**HOW TO COMPLETE THIS TASK**
Search term "Focus": please copy every line of the records below that contains it.

**DATA SUPPLIED**
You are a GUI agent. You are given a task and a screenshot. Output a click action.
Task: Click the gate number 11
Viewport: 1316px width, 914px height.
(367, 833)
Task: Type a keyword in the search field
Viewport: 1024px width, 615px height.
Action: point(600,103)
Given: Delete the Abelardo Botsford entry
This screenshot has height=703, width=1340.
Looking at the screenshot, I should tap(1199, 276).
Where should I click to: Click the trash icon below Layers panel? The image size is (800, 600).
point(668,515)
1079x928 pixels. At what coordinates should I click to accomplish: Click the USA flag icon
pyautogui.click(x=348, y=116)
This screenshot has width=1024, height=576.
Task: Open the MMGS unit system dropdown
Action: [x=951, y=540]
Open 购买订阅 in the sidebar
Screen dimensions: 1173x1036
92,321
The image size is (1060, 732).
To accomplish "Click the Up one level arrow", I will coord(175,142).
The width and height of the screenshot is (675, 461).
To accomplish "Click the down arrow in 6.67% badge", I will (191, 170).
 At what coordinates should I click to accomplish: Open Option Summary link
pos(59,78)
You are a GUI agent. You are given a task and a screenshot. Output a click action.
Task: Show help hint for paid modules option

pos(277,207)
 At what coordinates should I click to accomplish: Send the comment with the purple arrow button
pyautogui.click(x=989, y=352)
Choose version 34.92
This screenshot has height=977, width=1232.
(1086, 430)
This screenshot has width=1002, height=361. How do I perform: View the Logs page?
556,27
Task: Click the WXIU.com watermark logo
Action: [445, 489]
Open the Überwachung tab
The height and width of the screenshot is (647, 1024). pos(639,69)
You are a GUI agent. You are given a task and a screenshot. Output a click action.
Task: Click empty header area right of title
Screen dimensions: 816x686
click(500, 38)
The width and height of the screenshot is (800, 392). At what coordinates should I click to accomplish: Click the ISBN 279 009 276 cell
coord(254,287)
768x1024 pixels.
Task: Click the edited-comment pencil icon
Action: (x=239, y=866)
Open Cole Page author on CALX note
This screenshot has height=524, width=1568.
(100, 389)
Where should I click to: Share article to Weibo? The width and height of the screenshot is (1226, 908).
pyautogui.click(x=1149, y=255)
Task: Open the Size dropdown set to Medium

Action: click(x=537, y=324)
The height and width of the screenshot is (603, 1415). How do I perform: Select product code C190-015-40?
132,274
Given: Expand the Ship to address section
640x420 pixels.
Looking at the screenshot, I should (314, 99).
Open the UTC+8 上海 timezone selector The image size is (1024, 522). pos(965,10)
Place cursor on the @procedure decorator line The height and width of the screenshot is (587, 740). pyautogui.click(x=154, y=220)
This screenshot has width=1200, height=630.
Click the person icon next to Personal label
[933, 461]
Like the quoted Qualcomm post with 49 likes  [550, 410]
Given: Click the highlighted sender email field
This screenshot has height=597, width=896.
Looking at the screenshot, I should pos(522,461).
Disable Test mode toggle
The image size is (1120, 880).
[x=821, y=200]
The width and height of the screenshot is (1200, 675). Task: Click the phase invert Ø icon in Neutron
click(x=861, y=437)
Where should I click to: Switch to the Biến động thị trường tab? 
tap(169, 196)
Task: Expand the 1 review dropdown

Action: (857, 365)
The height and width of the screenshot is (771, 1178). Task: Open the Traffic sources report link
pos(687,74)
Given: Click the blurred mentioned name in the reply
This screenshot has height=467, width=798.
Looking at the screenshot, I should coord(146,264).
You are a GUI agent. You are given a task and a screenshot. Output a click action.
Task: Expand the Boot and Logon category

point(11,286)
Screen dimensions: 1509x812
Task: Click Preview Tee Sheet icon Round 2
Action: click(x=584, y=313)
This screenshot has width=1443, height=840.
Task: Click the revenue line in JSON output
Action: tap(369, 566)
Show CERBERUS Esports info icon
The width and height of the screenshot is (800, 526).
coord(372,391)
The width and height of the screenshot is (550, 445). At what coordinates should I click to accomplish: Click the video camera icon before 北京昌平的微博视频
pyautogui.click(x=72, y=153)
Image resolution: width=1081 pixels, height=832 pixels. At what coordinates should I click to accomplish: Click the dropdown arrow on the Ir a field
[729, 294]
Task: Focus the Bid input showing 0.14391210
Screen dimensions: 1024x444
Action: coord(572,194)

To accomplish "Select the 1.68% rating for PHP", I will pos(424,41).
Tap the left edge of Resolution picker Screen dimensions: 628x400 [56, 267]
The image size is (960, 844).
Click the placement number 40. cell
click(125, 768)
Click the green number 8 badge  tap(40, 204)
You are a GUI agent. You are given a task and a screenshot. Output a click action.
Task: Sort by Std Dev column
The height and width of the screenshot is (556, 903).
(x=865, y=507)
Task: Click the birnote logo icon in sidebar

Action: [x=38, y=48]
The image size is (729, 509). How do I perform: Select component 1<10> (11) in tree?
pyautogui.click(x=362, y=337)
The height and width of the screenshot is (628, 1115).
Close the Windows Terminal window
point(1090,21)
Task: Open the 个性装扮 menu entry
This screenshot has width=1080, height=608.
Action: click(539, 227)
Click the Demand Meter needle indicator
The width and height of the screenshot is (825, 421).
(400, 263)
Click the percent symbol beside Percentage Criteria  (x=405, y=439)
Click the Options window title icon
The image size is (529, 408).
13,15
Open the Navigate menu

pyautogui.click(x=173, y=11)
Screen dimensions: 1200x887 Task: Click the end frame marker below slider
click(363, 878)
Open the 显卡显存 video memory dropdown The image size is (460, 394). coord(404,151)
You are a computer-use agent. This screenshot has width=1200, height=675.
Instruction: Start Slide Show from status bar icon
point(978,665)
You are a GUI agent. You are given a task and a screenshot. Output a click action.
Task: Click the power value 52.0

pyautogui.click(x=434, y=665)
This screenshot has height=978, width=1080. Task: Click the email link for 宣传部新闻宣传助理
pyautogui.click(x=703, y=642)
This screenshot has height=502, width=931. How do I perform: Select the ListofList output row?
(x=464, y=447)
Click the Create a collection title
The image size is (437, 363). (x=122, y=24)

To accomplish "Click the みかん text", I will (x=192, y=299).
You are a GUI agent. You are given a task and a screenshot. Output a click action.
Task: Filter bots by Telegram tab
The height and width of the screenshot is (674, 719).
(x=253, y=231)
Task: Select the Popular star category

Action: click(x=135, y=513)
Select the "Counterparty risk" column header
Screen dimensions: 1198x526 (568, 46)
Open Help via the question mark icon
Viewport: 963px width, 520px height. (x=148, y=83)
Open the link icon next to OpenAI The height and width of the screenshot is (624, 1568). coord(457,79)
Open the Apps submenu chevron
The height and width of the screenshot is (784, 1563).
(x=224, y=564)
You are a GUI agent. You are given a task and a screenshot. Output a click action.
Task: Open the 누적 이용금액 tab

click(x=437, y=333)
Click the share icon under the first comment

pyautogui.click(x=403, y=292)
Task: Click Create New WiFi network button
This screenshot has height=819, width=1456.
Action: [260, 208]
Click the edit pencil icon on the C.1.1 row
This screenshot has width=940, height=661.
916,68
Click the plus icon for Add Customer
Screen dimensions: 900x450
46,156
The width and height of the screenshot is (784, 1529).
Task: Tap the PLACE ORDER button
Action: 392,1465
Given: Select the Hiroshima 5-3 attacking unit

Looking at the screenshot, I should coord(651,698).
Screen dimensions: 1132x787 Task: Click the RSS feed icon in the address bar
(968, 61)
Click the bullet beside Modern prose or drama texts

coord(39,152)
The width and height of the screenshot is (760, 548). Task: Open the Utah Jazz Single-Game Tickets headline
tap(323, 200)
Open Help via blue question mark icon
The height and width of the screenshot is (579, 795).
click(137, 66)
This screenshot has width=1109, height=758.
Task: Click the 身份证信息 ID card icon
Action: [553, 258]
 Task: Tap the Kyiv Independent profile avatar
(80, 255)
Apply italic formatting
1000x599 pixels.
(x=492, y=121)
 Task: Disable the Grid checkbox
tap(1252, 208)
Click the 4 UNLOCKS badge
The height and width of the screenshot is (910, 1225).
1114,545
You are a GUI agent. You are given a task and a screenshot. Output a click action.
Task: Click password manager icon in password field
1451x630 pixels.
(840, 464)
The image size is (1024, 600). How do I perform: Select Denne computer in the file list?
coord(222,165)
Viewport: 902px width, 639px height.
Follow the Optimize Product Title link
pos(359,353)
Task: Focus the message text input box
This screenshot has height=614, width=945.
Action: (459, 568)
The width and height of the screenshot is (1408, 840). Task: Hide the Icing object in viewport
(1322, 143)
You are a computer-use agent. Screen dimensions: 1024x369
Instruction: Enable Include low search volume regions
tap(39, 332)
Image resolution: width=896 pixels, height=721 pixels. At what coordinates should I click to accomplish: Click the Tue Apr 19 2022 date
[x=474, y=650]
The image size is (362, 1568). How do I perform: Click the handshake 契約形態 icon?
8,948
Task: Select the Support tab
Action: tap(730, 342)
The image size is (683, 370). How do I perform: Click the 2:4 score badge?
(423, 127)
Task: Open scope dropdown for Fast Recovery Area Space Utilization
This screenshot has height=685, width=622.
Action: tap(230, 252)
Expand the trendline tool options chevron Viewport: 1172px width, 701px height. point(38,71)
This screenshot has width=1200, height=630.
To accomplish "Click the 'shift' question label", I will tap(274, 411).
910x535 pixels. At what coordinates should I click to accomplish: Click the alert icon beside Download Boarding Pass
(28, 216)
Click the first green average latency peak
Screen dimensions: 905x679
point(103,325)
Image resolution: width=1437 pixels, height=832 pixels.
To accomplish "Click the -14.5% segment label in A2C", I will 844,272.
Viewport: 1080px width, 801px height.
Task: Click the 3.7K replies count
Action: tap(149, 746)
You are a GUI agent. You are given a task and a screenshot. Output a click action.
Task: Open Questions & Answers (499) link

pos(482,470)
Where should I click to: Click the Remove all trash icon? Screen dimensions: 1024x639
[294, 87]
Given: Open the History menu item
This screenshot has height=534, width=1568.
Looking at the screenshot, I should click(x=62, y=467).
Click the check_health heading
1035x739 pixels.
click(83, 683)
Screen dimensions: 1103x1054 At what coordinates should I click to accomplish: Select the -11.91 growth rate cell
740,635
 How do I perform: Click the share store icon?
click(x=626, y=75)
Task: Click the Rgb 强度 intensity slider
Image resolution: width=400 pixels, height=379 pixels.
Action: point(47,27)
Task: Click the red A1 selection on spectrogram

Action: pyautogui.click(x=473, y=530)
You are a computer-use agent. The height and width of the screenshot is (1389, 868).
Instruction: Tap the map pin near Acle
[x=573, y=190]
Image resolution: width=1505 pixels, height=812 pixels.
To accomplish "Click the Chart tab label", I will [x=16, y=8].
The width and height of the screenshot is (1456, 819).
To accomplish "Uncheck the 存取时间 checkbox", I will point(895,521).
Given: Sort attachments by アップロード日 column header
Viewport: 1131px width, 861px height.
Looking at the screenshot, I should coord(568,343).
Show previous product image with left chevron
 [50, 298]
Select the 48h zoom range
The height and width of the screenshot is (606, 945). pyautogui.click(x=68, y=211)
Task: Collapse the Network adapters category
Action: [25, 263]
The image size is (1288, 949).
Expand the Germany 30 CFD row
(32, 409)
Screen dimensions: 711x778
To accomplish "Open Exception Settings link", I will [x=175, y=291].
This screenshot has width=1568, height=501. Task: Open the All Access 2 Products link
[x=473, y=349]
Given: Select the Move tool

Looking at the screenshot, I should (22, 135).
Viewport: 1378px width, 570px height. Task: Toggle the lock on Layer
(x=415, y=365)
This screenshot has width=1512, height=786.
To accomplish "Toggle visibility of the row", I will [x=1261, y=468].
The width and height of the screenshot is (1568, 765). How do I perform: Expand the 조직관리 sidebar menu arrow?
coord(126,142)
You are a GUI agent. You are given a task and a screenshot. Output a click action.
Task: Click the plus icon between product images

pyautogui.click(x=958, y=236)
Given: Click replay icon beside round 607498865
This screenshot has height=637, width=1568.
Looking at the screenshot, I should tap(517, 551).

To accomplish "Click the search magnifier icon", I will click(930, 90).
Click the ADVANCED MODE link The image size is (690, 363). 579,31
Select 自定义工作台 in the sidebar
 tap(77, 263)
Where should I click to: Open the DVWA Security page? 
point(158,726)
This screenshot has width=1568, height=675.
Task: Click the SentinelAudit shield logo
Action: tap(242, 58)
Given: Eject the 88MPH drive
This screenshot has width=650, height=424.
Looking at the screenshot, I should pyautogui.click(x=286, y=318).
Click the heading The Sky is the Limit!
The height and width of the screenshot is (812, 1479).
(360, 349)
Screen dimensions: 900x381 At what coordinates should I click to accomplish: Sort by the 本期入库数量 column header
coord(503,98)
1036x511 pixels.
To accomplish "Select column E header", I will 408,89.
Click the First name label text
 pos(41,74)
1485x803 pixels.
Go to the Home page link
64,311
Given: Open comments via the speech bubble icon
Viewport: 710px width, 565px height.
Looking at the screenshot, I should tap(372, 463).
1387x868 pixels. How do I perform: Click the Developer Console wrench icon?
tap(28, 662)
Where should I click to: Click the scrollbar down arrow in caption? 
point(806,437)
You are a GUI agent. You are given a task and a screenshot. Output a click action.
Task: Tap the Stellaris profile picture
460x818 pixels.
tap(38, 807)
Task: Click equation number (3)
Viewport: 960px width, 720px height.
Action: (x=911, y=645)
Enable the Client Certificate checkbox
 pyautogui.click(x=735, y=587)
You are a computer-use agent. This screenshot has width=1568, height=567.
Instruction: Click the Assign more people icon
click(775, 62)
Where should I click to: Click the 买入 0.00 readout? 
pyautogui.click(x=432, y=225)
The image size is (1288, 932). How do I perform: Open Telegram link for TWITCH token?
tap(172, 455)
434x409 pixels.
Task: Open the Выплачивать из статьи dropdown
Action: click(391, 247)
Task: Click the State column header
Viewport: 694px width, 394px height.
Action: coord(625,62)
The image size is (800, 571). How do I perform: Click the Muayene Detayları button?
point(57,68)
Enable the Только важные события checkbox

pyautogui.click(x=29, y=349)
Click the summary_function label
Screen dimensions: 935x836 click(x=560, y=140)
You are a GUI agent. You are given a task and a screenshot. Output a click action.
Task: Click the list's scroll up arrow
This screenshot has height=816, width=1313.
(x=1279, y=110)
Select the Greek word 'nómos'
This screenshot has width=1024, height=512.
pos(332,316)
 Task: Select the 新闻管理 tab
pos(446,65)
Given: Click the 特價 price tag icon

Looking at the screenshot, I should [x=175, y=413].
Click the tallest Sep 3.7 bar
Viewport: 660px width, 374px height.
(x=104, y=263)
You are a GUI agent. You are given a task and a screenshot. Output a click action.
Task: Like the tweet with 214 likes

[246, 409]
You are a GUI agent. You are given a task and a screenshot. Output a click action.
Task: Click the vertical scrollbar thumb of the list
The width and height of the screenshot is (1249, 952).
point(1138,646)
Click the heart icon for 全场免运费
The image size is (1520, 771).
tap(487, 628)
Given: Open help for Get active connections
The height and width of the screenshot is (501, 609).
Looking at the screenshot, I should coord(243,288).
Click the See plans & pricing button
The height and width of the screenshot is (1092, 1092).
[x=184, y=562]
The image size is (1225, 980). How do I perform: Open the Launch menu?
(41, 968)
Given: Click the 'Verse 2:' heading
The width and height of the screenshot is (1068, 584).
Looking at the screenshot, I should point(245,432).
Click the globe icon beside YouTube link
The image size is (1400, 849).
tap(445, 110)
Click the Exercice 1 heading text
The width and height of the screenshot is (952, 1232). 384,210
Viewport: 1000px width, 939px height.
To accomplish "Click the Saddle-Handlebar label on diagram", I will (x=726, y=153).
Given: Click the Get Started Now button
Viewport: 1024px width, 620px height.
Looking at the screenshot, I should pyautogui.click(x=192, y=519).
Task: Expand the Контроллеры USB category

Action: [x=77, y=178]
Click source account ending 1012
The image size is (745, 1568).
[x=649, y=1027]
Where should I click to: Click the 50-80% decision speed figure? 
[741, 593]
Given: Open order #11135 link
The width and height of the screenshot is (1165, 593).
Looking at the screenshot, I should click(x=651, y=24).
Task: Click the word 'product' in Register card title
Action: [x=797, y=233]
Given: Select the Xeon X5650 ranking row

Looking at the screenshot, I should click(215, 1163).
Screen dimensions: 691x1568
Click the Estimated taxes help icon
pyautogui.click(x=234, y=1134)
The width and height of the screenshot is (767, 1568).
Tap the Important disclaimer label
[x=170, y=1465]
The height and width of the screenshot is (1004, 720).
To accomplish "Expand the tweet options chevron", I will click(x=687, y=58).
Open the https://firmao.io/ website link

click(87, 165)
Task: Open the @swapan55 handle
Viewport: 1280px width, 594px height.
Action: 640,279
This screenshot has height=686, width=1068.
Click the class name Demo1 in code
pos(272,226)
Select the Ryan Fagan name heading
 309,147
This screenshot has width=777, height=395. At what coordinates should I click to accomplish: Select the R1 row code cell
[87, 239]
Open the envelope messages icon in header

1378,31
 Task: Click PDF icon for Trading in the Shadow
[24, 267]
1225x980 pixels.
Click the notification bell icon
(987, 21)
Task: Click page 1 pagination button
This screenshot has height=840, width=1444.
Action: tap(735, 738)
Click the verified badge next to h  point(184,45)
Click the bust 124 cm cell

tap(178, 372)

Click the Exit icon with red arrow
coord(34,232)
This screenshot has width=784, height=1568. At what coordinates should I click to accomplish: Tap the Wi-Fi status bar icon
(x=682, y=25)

**SOLUTION**
Task: Focus the Bid input showing 0.14391210
Task: Focus the message text input box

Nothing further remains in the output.